I would like to split and then trim a curve between two points interval.

In python we need to use domains to specify the position of the cutting point the thing is just the maximum vs minimum values…

The question is if I get the curve domain; is the sequence always following the minimum and maximum values meaning the first item of the list is also always the minimum and the second item is always the maximum.

I noticed that the Rhino gave me the length of the curve as curve maximum domain but sometimes it is 1.0.

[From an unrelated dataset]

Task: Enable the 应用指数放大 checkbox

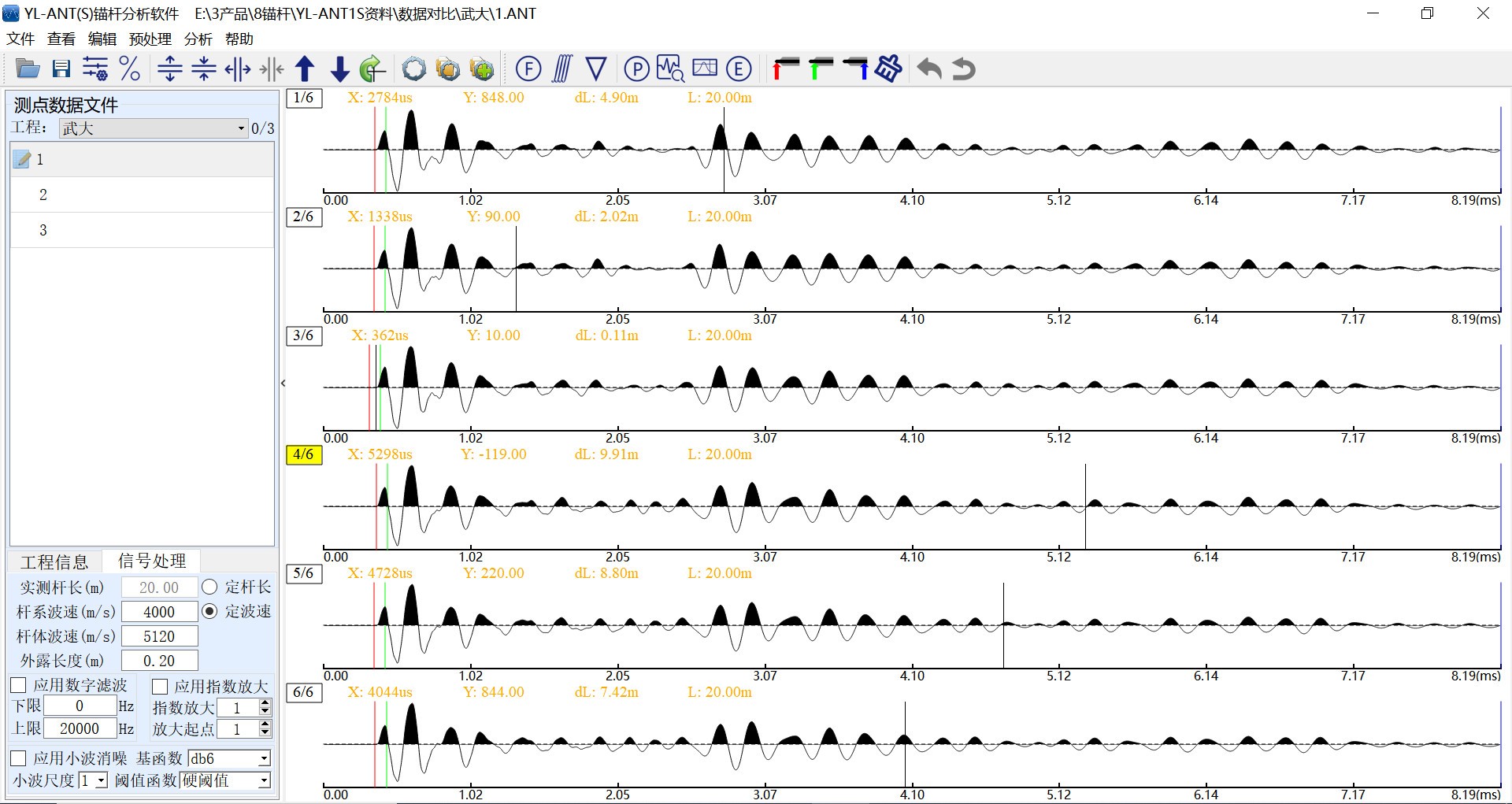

The second question is how can we get the exact position of the minimum domain specified by point coordinates? I understand that we can get start and end point of the curve but is the minimum domain refers to start of the curve and the end point refers to the maximum domain? Always?

I have found this link useful from clement:


(NARUTO) #2

Hi Onrender
Curve domain is the parameter evaluation value,You can set it yourself.like this


Curve parameters can be redefined,like this

You can use the PointAt() method of the Curve class to find the position of a point.

Split curve with two points intervall
You can use the Split() method of the Curve class to split curve with two points intervall.like this

Split curve with two points intervall.gh (12.3 KB)


#3

Thank you, I am interested rhino python script only without gh.


(NARUTO) #4
import rhinoscriptsyntax as rs
import scriptcontext as sc
import Rhino.Geometry as rg


new_Domain =rg.Interval(0,1)


curve_guid = rs.GetObject("Select a curve",rs.filter.curve)
if(curve_guid):
    curve_geo = rs.coercecurve(curve_guid)
    curve_geo.Domain = new_Domain
    sc.doc.Objects.AddPoint(curve_geo.PointAt(0.2))
    sc.doc.Objects.AddPoint(curve_geo.PointAt(0.7))
    curves = curve_geo.Split((0.2,0.7))
    if(curves):
        rs.DeleteObject(curve_guid)
        for i in curves:
            sc.doc.Objects.AddCurve(i)
            sc.doc.Views.Redraw()

like this

you can use CurveClosestPoint function find a ”t“


#5

Thank you, I am actually looking fro the value of the domain at a given point.

I have found it, yes the closest point will be the solution.